Database Organization

  • Created an organization scheme to consider, shown below: database organization.

Table Structure for DB

  • Marriage
    • ID
    • Type (enum)
      • Sealing: time
      • Sealing: eternity
      • Civic: civil
    • PlaceID
    • HusbandID
    • HusbandProxyID
    • WifeID
    • WifeProxyID
    • DivorceDate (Civil Divorce)
    • CancelledDate (Church recognized cancellation of sealing)
    • OfficiatorID
    • PrivateNotes
    • PublicNotes
  • Non-Marital Sealings
    • ID
    • PlaceID
    • AdopteeID (Person being sealed)
    • AdopteeProxyID
    • MarriageID (Couple to whom the person is being sealed)
    • MarriageProxyID
    • OfficiatorID
    • Date
    • Type (enum)
      • Adoption
      • Natural (biological sealing - child gets sealed to their biological parents)
    • PrivateNotes
    • PublicNotes
  • Non-Marital Temple Rites
    • ID
    • PlaceID
    • Date
    • PersonID (Person undergoing rite)
    • Type (enum)
      • Washing and Annointing (may be split into Washing, Annointing, and Blessing)
      • Endowment
      • Second Annointing
    • AnnointedToID (For second annointing, the person is annointed to someone else, usually husband)

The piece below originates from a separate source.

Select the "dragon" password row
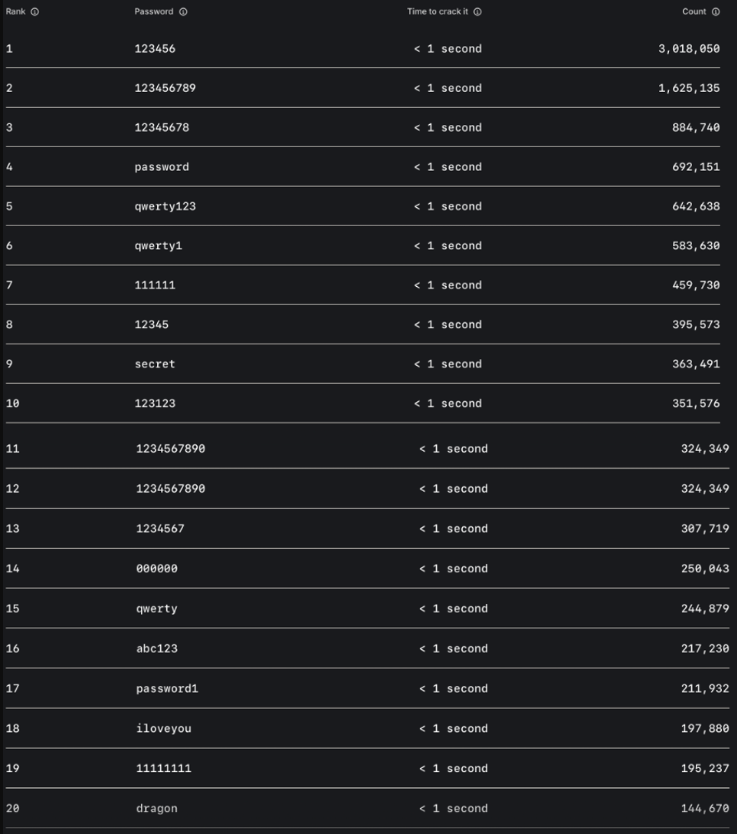 point(157,809)
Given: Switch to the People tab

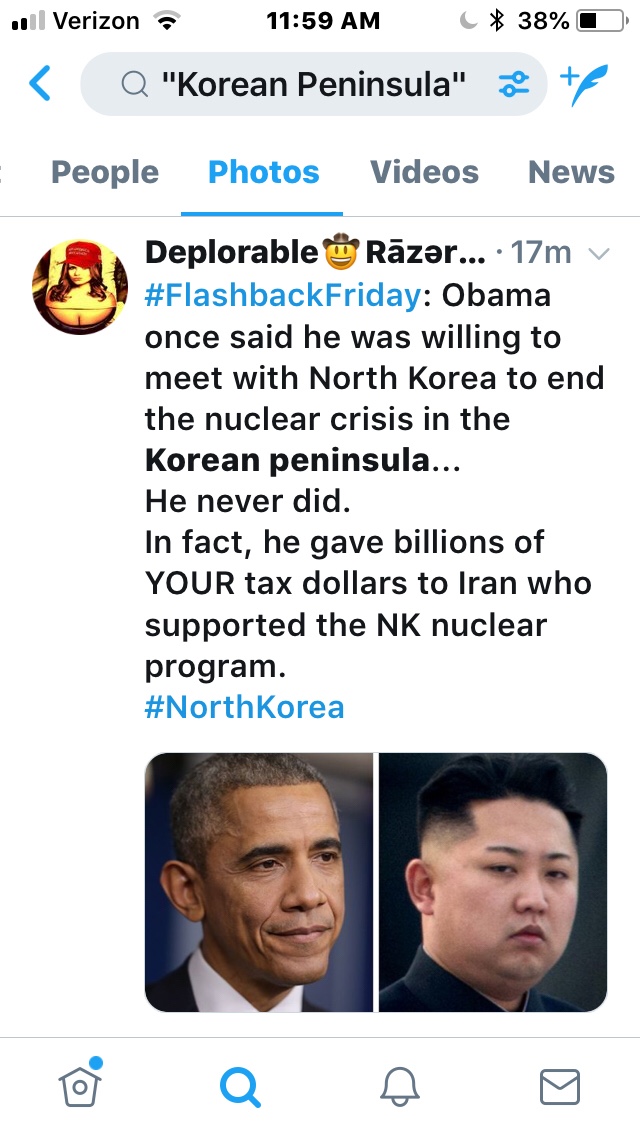Looking at the screenshot, I should click(x=105, y=172).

    • CopyOfBlessing (boolean of whether a copy of the blessing is available)
    • PrivateNotes
    • PublicNotes
  • Non-Marital Temple Rites Officiators
    • Non-Marital Temple Rite ID (which rite were they officiating)

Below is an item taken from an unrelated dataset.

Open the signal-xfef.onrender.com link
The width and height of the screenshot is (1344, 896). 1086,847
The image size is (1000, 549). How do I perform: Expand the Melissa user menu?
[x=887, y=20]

    • PersonID (ID of officiator)
    • Role (What role did they play in the rite)
    • PrivateNotes
    • PublicNotes
  • Places
    • ID
    • Building/Street Address
    • Town/City
    • State
    • Zip (if available)
    • Latitude
    • Longitude
    • PrivateNotes
    • PublicNotes
  • Mission (did not finish discussing this)
    • Date
    • PlaceID
    • PersonID
    • CompanionID (person who went with them… should they be linked in another way?)